The median age in the town was 48 years. 18.8% of residents were under the age of 18; 5.7% were between the ages of 18 and 24; 20.4% were from 25 to 44; 35.1% were from 45 to 64; and 20% were 65 years of age or older. The gender makeup of the town was 48.3% male and 51.7% female.

===2000 census===
As of the census of 2000, there were 613 people, 260 households, and 164 families living in the town. The population density was 582.0 /mi2. There were 304 housing units at an average density of 288.6 /mi2. The racial makeup of the town was 98.53% White, 0.16% African American, 0.33% Asian, and 0.98% from two or more races.

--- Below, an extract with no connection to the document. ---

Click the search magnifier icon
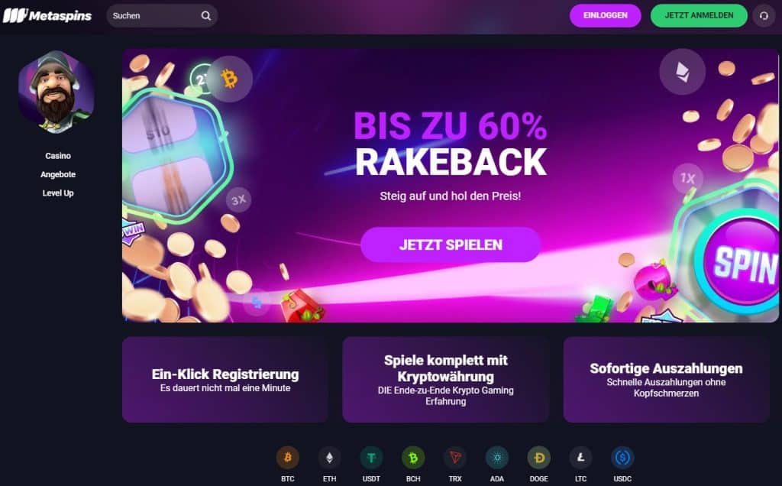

There were 260 households, out of which 24.2% had children under the age of 18 living with them, 47.3% were married couples living together, 11.5% had a female householder with no husband present, and 36.9% were non-families. 33.8% of all households were made up of individuals, and 20.4% had someone living alone who was 65 years of age or older. The average household size was 2.36 and the average family size was 2.98.

In the town, the population was spread out, with 21.4% under the age of 18, 8.3% from 18 to 24, 26.9% from 25 to 44, 23.8% from 45 to 64, and 19.6% who were 65 years of age or older. The median age was 42 years. For every 100 females, there were 88.6 males. For every 100 females age 18 and over, there were 82.6 males.

The median income for a household in the town was $28,125, and the median income for a family was $32,813. Males had a median income of $25,962 versus $12,750 for females. The per capita income for the town was $14,663. About 7.6% of families and 12.6% of the population were below the poverty line, including 14.0% of those under age 18 and 10.5% of those age 65 or over.